— start —

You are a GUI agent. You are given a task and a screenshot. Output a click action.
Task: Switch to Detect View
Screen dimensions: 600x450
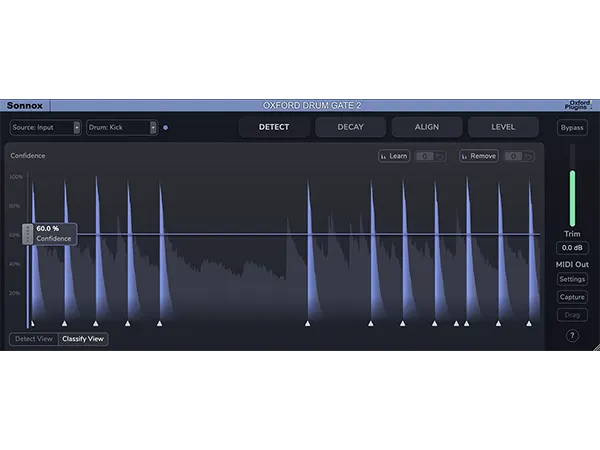[x=33, y=339]

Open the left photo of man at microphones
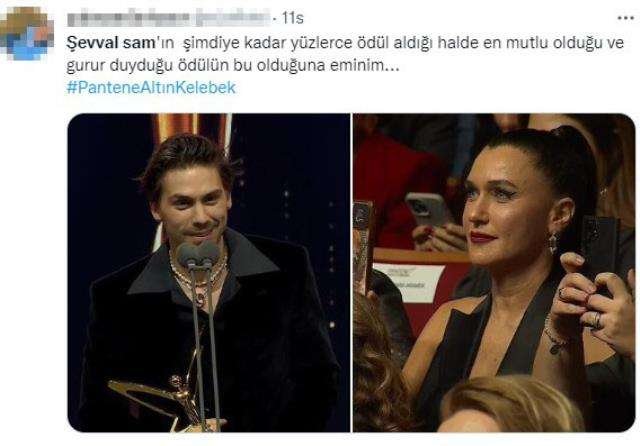click(209, 273)
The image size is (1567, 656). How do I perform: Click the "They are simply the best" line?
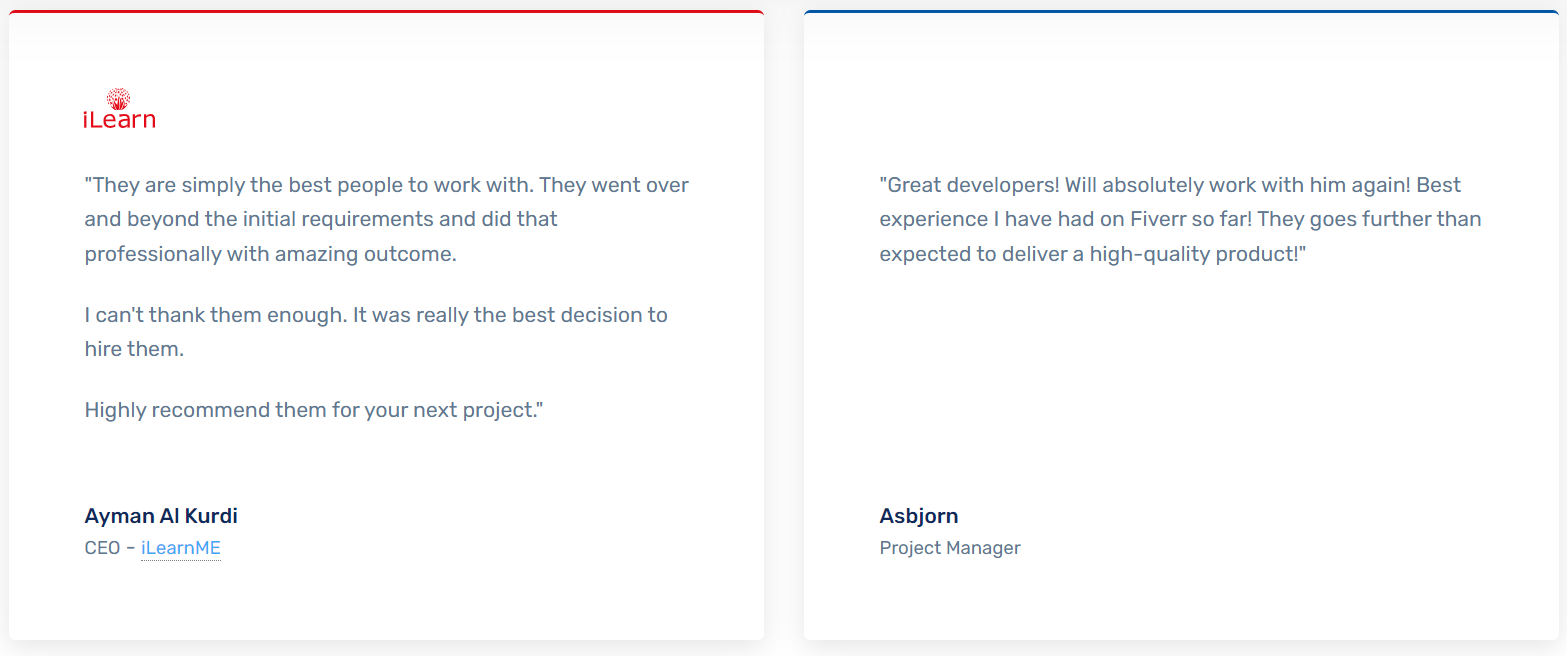click(x=387, y=185)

— end —

> PROMPT:
Can you rewrite all the records above with "photo" replaced by "picture", changing nothing else and leaving out the pictures?

> TASK OUTPUT:
You are a GUI agent. You are given a task and a screenshot. Output a click action.
Task: Switch to Detect View
Screen dimensions: 600x450
[x=33, y=339]

Open the left picture of man at microphones
click(209, 273)
The image size is (1567, 656). How do I perform: Click the "They are simply the best" line?
click(x=387, y=185)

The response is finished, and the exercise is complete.